▶ _Selected text_
##########

On Saturday night an unknown hacker targeted the Sacramento Regional Transit System (RT or SacRT) in California and hacked into its website along with its critical cyber infrastructure. At first, the hacker defaced the site, left a message and pretended to be one of the good guys who hack and report to affected authorities so they can patch security loopholes in their system to avoid “bad guys” from targeting and taking advantage of them.

The message on the defaced site was written in broken English. Moreover, the hacker asked Sacramento Regional Transit team to contact them through a ProtonMail based email address so they can help them fix “Very Dangerous” vulnerability.

Screenshot of the deface page HackRead was able to grab from Google Cache

By then, the hacker had complete control over the system that would allow them to delete the desired data. Upon contact, the hacker demanded a sum of $7,000 in Bitcoin as ransom or threatened to face the consequences. According to SacRT spokesperson Wendy Williams “It was simply a ransom attack where they were going to delete files if we didn’t pay via bitcoin of $7,000,” reported KCRA.

What was affected

As expected, SacRT decided not to pay a dime resulting in the removal of 30% of its data. “It didn’t really affect service; it may have affected people’s ability to pay,” said RT deputy general manager Mark Lonergan. “We’ve had malware attacks, and viruses get into the system before, this was our first cyber attack.”

Although the cyber attack deleted a large number of SacRT’s data; its impact on bus and rail service was zero. However, erasing of data affected internal operations such as the ability to use computers to dispatch employees and assign buses for routes, reported the location newspaper The Sacramento Bee.

##########

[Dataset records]
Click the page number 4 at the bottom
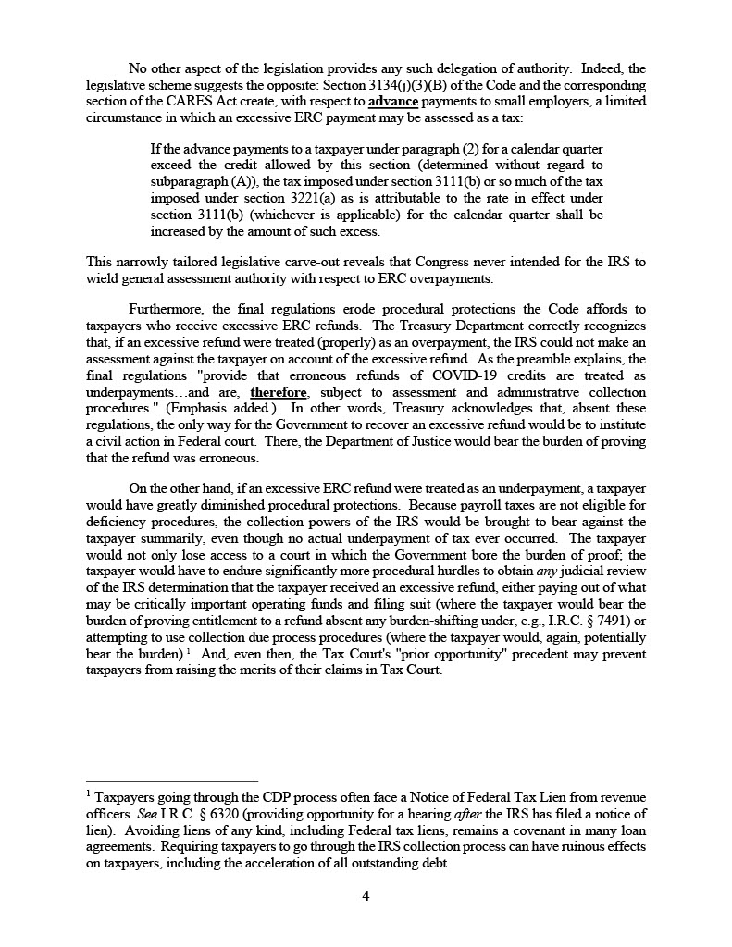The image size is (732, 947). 366,895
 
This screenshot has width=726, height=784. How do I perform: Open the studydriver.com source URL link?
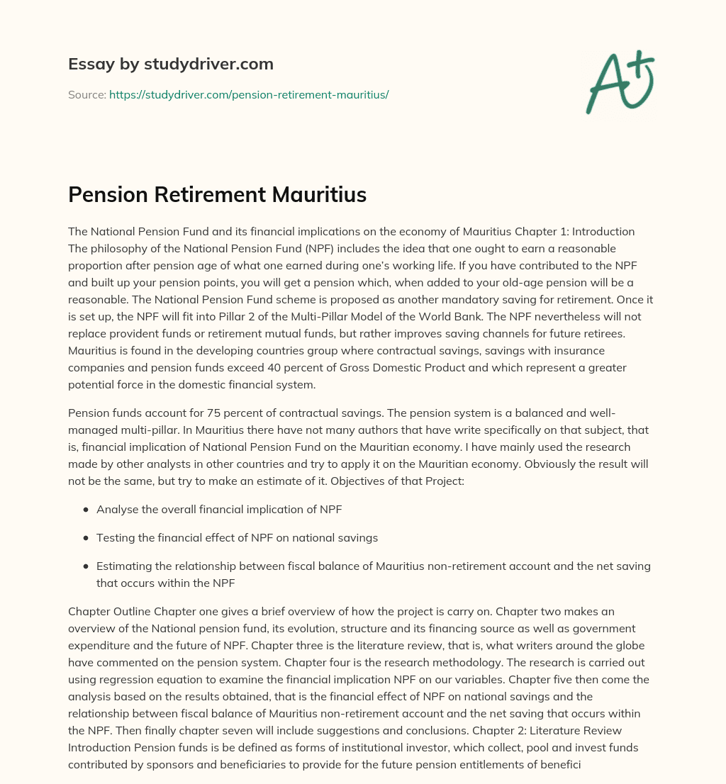tap(249, 94)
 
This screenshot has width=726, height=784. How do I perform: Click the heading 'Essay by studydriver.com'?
tap(171, 64)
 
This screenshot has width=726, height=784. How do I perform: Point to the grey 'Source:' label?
tap(87, 94)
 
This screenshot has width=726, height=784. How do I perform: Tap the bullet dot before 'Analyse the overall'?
tap(86, 510)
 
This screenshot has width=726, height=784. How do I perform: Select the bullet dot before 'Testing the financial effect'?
tap(86, 538)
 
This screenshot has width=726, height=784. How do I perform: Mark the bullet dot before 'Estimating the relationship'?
tap(86, 566)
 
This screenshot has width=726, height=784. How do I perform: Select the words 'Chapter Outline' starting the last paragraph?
tap(106, 612)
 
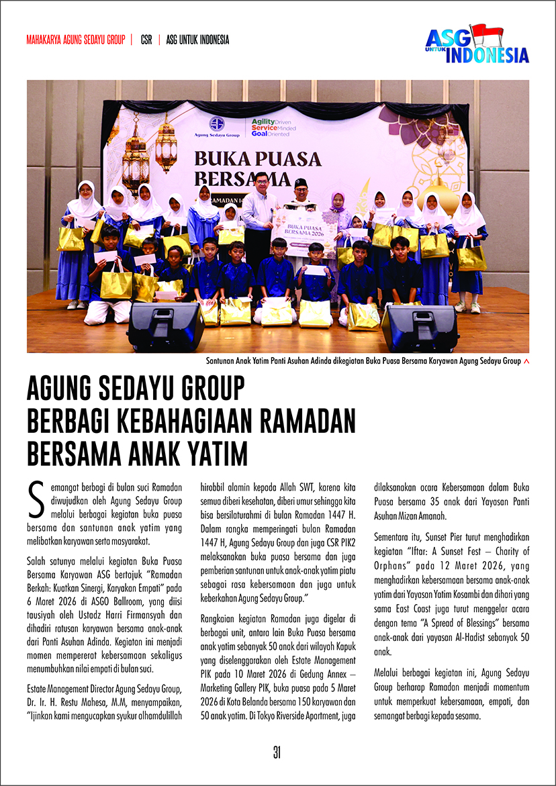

##########

▶ _Task list_
1. From the article on the Sacramento transit hack, translate this sentence into Spanish: "The message on the defaced site was written in broken English."
2. Pick up the article on the cyber attack against the Sacramento Regional Transit System where it stops, writing a few more paragraphs in the same reporting style.
The records have no connection to the text.

▶ _Results of the exercise_
1. El mensaje en el sitio desfigurado estaba escrito en un inglés defectuoso.

2.
The agency also claims that no data was stolen but its website and systems for processing credit card payments on Connect Cards will stay offline until an extra layer of security is implemented to tackle cyber attacks in future.

Backup at work

In an attack that involves system take over; the only practice that can save victims is “keeping a backup” for their data. SacRT’s IT team, on the other hand, was well aware of that fact and kept a backup for all of the agency’s data allowing them to dismiss the threats and restore the files afterward.

It’s indeed because the IT department that SacRT saved $7,000 of taxpayers. Other businesses should learn from the agency and start backing up their data since hackers can target any business at any time.

[q]Hacker deleted %30 of the agency data[/q]

This is the second time that a transit system in the United States has come under ransom attack. Previously, San Francisco Railway’ Fare System was compromised by unknown hackers who demanded 100 Bitcoin Ransom to unlock more than 2,000+ hacked transit system computers.

At the time of publishing this article, SacRT’s official website was back online.